_MATERIALS PROVIDED_:

*****

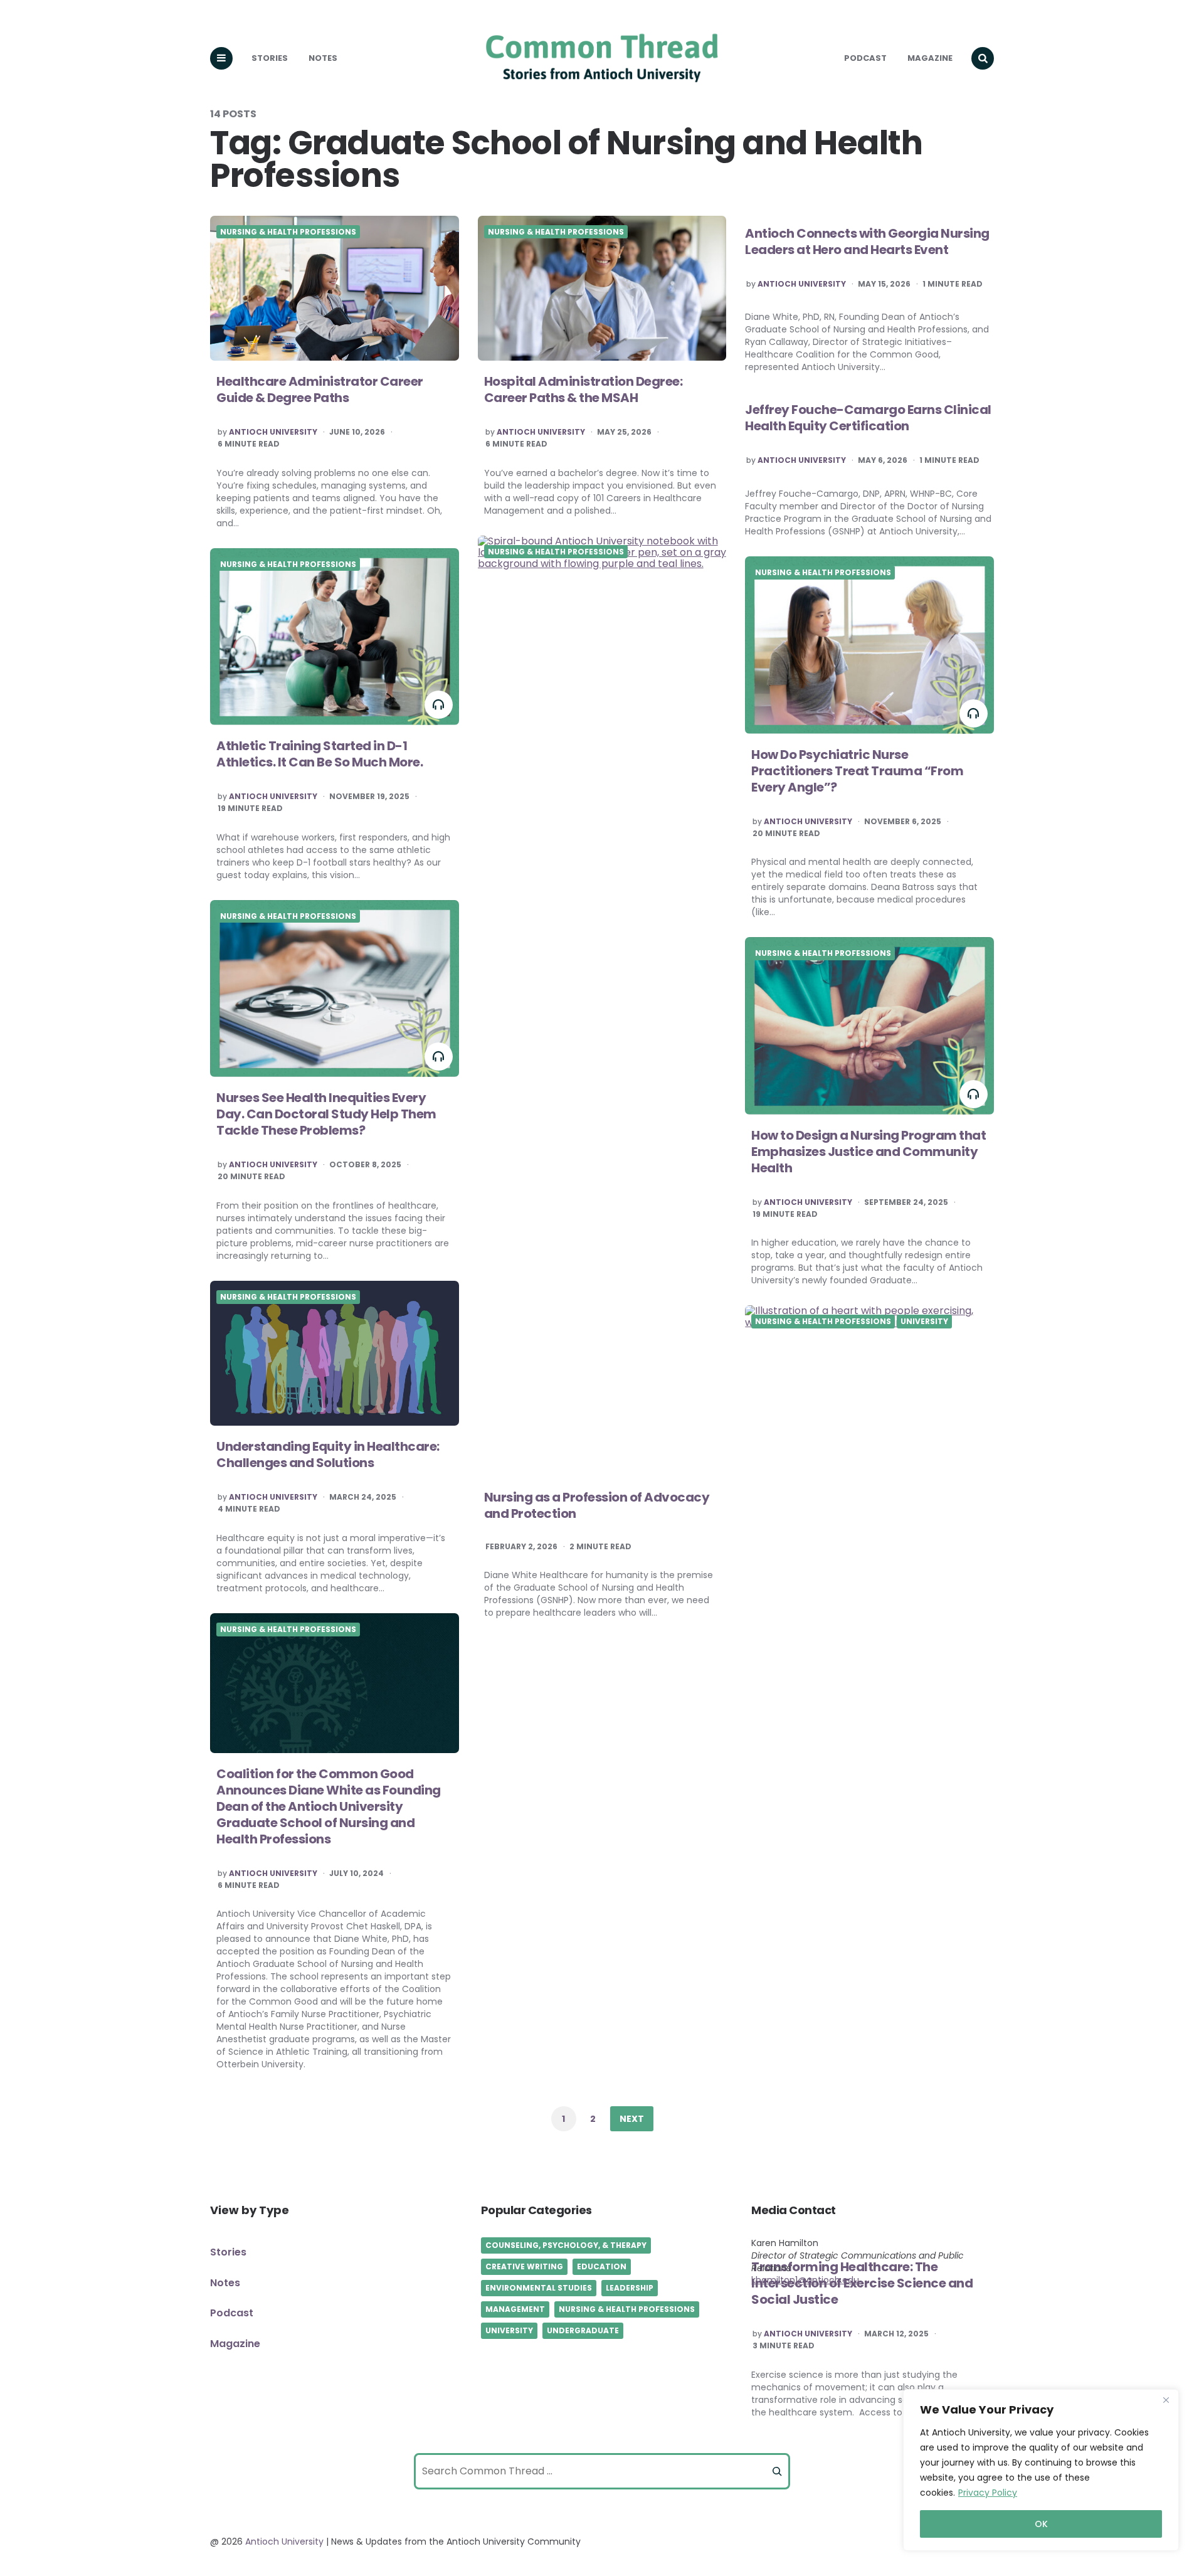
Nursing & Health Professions (288, 232)
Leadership (629, 2287)
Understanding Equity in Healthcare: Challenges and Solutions (328, 1454)
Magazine (930, 58)
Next (632, 2118)
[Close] (1165, 2399)
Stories (269, 58)
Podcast (865, 58)
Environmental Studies (538, 2287)
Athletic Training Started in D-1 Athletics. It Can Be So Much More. (319, 754)
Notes (323, 58)
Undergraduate (583, 2330)
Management (515, 2309)
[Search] (777, 2471)
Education (601, 2266)
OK (1041, 2524)
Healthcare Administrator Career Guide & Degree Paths (319, 389)
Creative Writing (524, 2266)
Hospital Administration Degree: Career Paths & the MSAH (583, 389)
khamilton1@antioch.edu (805, 2280)
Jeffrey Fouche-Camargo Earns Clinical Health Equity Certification (868, 418)
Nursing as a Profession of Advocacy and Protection (597, 1505)
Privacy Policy (987, 2492)
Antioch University (273, 432)
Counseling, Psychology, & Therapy (566, 2245)
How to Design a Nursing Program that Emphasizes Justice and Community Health (868, 1151)
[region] (1041, 2470)
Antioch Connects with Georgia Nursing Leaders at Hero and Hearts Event (867, 241)
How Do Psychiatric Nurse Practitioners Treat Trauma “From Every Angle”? (857, 771)
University (924, 1321)
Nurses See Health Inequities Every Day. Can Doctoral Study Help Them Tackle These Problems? (326, 1114)
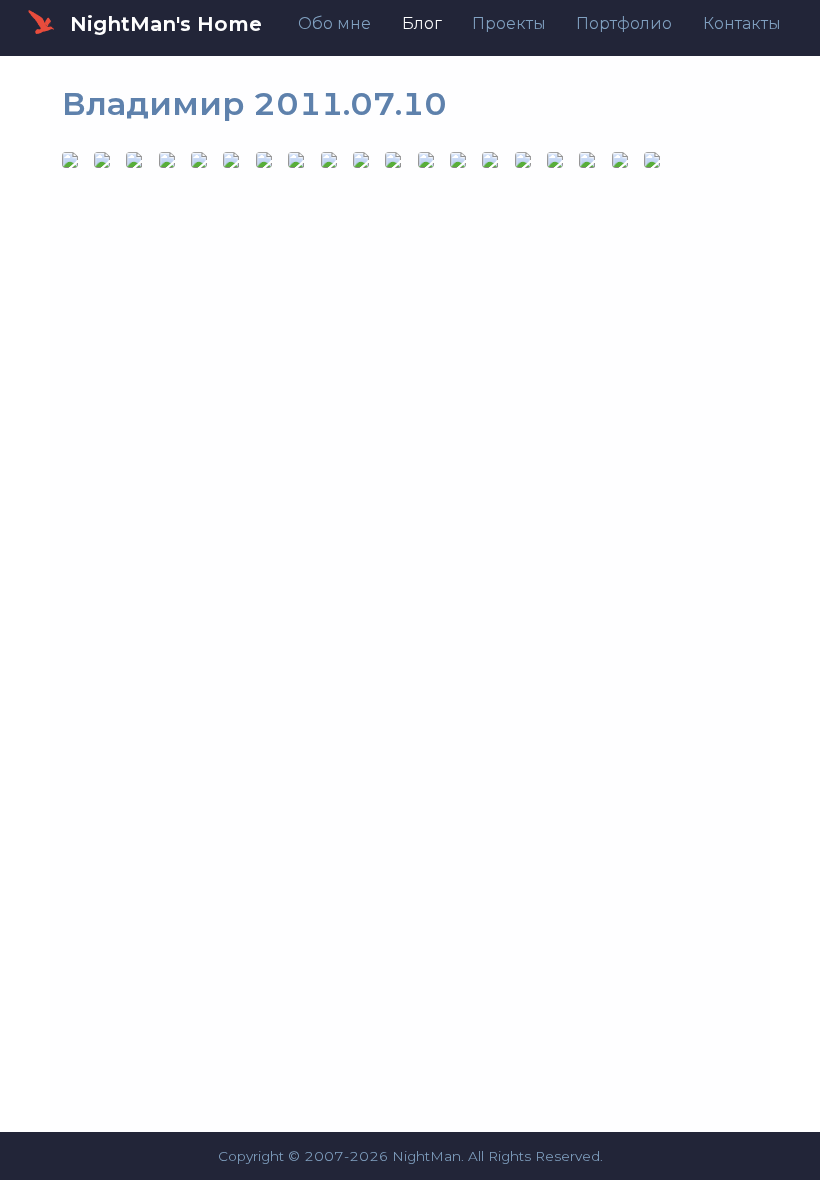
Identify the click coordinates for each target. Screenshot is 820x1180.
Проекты (509, 23)
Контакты (742, 23)
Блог (422, 23)
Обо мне (334, 23)
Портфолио (624, 23)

*****

_EXERCISE OBJECTIVE_: Reproduce the lines from the one with "Understanding Equity in" through the end of the data, keeping both end lines, adding nothing, and dropping any pictures.

_SOLUTION BELOW_:
Understanding Equity in Healthcare: Challenges and Solutions (328, 1454)
Magazine (930, 58)
Next (632, 2118)
[Close] (1165, 2399)
Stories (269, 58)
Podcast (865, 58)
Environmental Studies (538, 2287)
Athletic Training Started in D-1 Athletics. It Can Be So Much More. (319, 754)
Notes (323, 58)
Undergraduate (583, 2330)
Management (515, 2309)
[Search] (777, 2471)
Education (601, 2266)
OK (1041, 2524)
Healthcare Administrator Career Guide & Degree Paths (319, 389)
Creative Writing (524, 2266)
Hospital Administration Degree: Career Paths & the MSAH (583, 389)
khamilton1@antioch.edu (805, 2280)
Jeffrey Fouche-Camargo Earns Clinical Health Equity Certification (868, 418)
Nursing as a Profession of Advocacy and Protection (597, 1505)
Privacy Policy (987, 2492)
Antioch University (273, 432)
Counseling, Psychology, & Therapy (566, 2245)
How to Design a Nursing Program that Emphasizes Justice and Community Health (868, 1151)
[region] (1041, 2470)
Antioch Connects with Georgia Nursing Leaders at Hero and Hearts Event (867, 241)
How Do Psychiatric Nurse Practitioners Treat Trauma “From Every Angle”? (857, 771)
University (924, 1321)
Nurses See Health Inequities Every Day. Can Doctoral Study Help Them Tackle These Problems? (326, 1114)
Identify the click coordinates for each target. Screenshot is 820x1180.
Проекты (509, 23)
Контакты (742, 23)
Блог (422, 23)
Обо мне (334, 23)
Портфолио (624, 23)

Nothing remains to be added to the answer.